Roberto Saviano, o autor de Gomorra que precisou viver sob proteção policial por ameaças mafiosas, escreveu no Guardian um artigo com críticas enormes a Giorgia Meloni. Talvez inadvertidamente, o escritor reconheceu que os discursos dela “manipulam a necessidade de identidade, o medo muito humano de ser marginalizado ou não ser reconhecido” – todos fatores que contribuíram para a escolha de políticos da direita nacionalista por eleitores não assimilados pelo pensamento predominante nas elites.
Isso ajuda a entender como é possível ter, na Itália de hoje, uma política que condena o casamento homossexual e é contra o aborto, causas que pareciam há muito absorvidas pela sociedade.
“A extrema-direita pode ser bem sucedida na Itália porque a esquerda fracassou, exatamente como em muitas outras parte do mundo, em oferecer visões ou estratégias dignas de crédito”, escreveu Saviano.
“A esquerda pede que as pessoas votem contra a direita, mas não tem uma visão política ou uma alternativa econômica. A esquerda soa elitista em seu modo de comunicação, enquanto a direita encontrou um discurso hipersimplificado: palavras-chave, slogans, conceitos reduzidos ao mais básico, especialmente sobre imigrantes, de cuja violência e terrorismo os italianos aparentemente precisam ser salvos”.
É uma boa análise, apesar das lentes ideológicas.
Tornar-se, aos 45 anos, a primeira mulher a chefiar um governo na Itália não pode, obviamente, ser atribuído apenas aos erros do adversário. Giorgia Meloni “é uma estrela do rock”, elogiou Steve Bannon, o ex-aliado de Trump que passou uma temporada na Europa tentando organizar e dar sustentação ideológica ao que chamou de Movimento, da direita populista ou nativista.
Também é atrevida: postou no TikTok um vídeo segurando dois melões na altura dos seios, numa brincadeira com o próprio sobrenome, e uma frase: “25 de setembro.
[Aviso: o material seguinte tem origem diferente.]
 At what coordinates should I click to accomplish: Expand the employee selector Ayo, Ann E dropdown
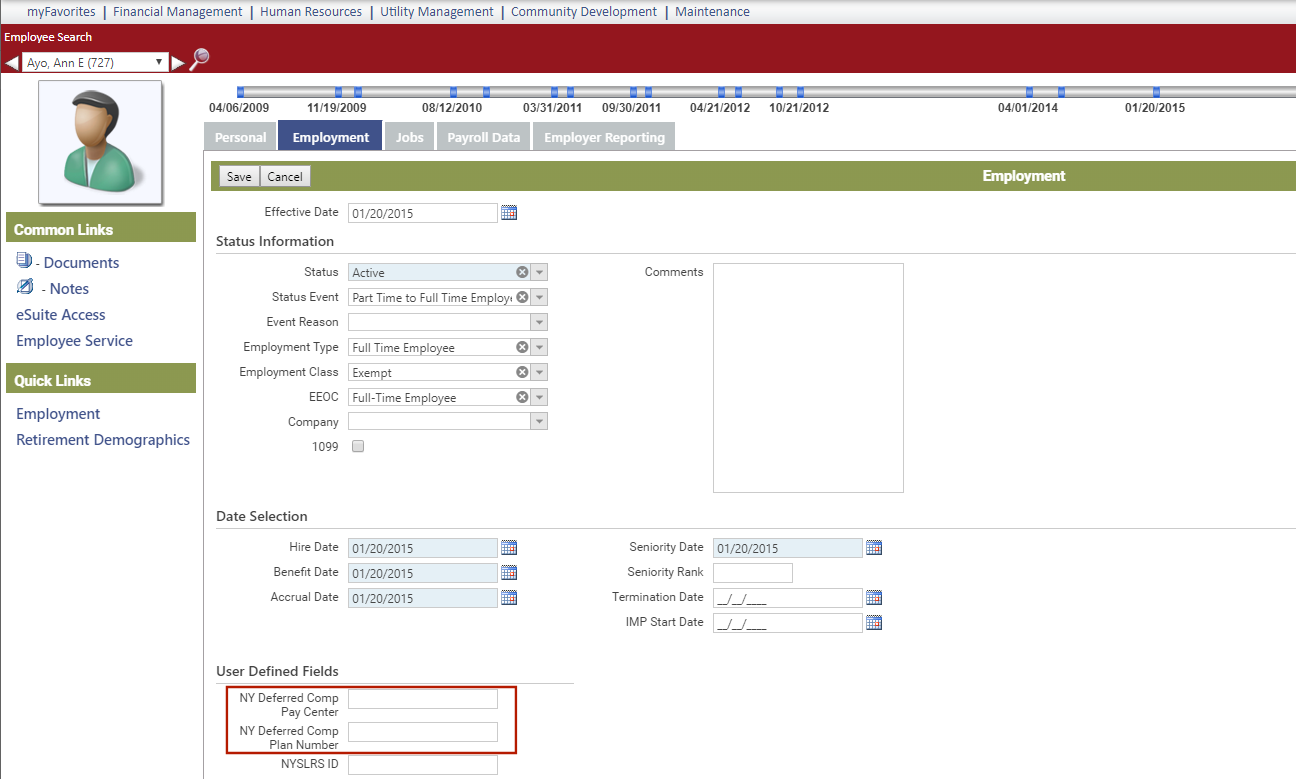(x=158, y=62)
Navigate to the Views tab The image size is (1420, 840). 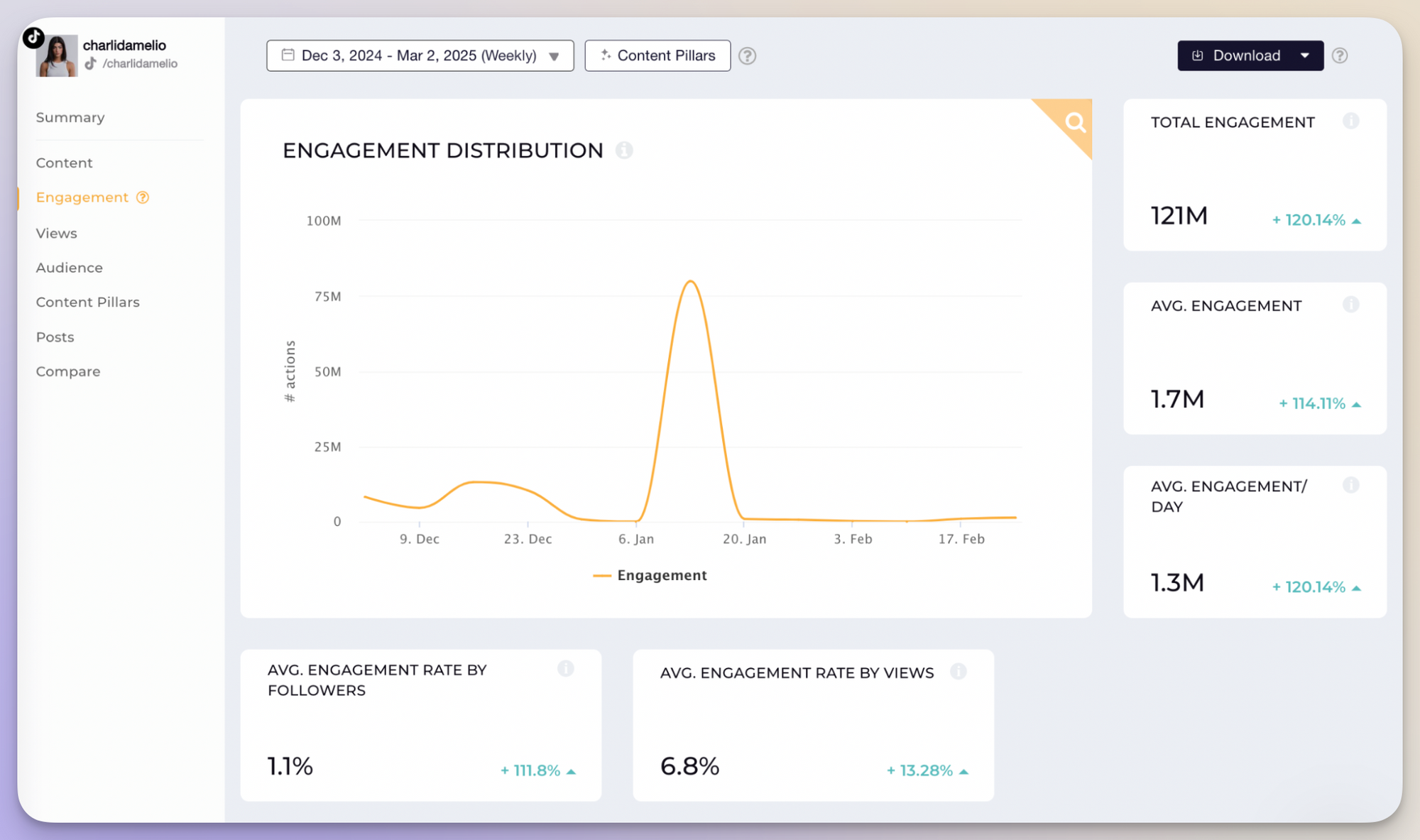point(56,233)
Disse tudo”. Viralizou.
Aos 15 anos, criada sozinha, com a irmã, pela mãe, Meloni foi bater na porta de um movimento jovem ligado ao neofascismo, movida, segundo diz, por sentimentos patrióticos. Morava em Garbatella, um bairro popular de Roma que sempre votou maciçamente na esquerda. Quando exagera na intensidade do discurso, explica: “É que eu sou de Garbatella”. Vários amigos dessa época a acompanharam na inesperada ascensão do que viria a ser seu próprio partido, com nome tirado das primeiras palavras do hino nacional (“Irmãos da Itália, a Itália despertou”).
Agora ela vai ter a oportunidade de mostrar se realmente tem a densidade necessária para conduzir o governo num momento de apertos, pelos conhecidos motivos reinantes em tantos outros países.
Para muitos especialistas, trocar Mario Draghi, o perito em todas as artes da economia e adorado primeiro-ministro forçado a renunciar, por Giorgia Meloni é como colocar um condutor de carrinho de mão no lugar de um piloto de caça.
Ela vai precisar de ter mais do que o estilo agressivo do pessoal de Garbatella.
“Este é o momento da responsabilidade”, disse depois da vitória. E como.